Long-Term Capital Management, one of the world’s biggest hedge funds at the time, lost more than $4 billion, mostly as a result of a highly leveraged fixed-income arbitrage strategy, after a debt default by Russia. It required a bailout by banks overseen by the Fed.

Profitability at the biggest banks has declined as regulators globally sought to fortify the financial system after the mortgage-debt crisis resulted in $2 trillion of writedowns and credit losses after June 2007. The average return on equity at Wall Street firms fell to a range of 10 percent to 13 percent in 2012, from 15 percent to 20 percent before 2008, according to a Boston Consulting Group study released April 30.

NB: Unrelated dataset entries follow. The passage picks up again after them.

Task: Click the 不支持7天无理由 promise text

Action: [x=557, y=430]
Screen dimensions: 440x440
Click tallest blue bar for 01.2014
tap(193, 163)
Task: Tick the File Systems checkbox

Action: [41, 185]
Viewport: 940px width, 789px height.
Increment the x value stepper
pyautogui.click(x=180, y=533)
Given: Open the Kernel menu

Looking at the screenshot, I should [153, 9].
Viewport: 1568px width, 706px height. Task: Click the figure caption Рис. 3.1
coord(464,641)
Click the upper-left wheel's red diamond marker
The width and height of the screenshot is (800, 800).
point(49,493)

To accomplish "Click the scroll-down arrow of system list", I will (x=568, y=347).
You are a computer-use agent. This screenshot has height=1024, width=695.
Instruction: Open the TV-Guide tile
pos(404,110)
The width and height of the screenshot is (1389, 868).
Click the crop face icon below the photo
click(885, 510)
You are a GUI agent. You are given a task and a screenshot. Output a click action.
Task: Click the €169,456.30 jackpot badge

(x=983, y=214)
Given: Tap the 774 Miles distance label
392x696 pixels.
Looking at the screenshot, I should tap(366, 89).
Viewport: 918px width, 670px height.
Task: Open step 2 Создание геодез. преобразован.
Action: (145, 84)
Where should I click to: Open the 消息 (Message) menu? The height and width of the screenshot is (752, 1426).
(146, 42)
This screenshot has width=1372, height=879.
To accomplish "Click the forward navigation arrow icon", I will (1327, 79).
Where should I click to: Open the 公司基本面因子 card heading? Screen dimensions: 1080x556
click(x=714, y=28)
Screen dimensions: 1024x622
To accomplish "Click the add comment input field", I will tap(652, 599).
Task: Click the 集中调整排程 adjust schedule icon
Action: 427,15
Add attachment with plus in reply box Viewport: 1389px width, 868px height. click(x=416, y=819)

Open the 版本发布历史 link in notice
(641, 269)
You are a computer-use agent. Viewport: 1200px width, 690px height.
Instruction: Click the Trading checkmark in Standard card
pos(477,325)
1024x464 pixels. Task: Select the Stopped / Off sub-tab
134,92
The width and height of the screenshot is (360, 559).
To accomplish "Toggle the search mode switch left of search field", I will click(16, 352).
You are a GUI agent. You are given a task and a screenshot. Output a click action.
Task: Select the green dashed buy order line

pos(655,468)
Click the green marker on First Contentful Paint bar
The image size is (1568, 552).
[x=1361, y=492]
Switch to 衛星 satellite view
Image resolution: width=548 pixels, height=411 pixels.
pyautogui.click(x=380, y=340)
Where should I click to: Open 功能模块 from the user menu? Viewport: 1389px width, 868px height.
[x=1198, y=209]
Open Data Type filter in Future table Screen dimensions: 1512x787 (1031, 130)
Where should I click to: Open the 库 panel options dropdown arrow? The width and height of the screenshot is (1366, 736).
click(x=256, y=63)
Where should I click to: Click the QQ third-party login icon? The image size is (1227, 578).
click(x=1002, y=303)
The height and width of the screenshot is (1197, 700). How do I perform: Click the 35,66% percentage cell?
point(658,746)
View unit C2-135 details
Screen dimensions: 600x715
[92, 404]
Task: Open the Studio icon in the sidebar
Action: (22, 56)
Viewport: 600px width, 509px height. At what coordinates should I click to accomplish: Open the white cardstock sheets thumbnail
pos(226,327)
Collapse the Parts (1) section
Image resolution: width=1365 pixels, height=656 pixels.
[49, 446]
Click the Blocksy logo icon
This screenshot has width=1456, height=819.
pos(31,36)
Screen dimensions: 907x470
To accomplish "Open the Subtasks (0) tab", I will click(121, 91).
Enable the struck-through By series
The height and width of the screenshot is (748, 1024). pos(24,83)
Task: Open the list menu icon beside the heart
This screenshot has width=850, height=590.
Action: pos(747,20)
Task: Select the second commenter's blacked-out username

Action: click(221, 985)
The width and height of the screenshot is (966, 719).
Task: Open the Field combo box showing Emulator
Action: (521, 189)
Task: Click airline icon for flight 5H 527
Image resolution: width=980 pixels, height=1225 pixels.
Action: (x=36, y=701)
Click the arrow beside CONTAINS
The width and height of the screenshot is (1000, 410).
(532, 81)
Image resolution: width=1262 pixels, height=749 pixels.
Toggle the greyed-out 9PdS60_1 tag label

Hedge-fund firms also are benefiting from demand by investors seeking relief from a fifth year of benchmark borrowing costs held at about zero in the U.S., the world’s biggest economy.

Fed Funds

The Fed has funneled more than $2.5 trillion into the financial system since 2008 to help galvanize a global economy that economists expect will grow 2.28 percent this year, slower than the 2.32 percent annual average since 2005, Bloomberg data show. Japan’s central bank pledged to double that nation’s monetary base by the end of 2014 with more asset purchases.

Yields on company debt globally dropped to an unprecedented low of 3.09 percent on May 2, according to Bank of America Merrill Lynch index data. Credit hedge funds received $9.4 billion of deposits during the first three months of 2013, HFR data show.

Risk Management

Alternative-asset managers say they are enforcing risk- management measures as they expand. Traders at BlueCrest face having their capital allocations cut in half if they lose 3 percent of the money under their management, according to a person with knowledge of the matter. If their portfolio drops a further 3 percent, the trader will lose his allocation and possibly his job, the person said.

Millennium has 145 teams of traders who run their own strategies under risk guidelines set by the firm, according to a person with knowledge of the company.

Rule makers have been crafting legislation with the idea of enabling “risk to transfer itself into the so-called shadow- banking community, where it would be put into relatively small repositories that will be relatively insignificant if they fail,” said NYU’s Smith. If these hedge-fund firms fail, he said, “the real question is, to what degree will the market suffer from it.”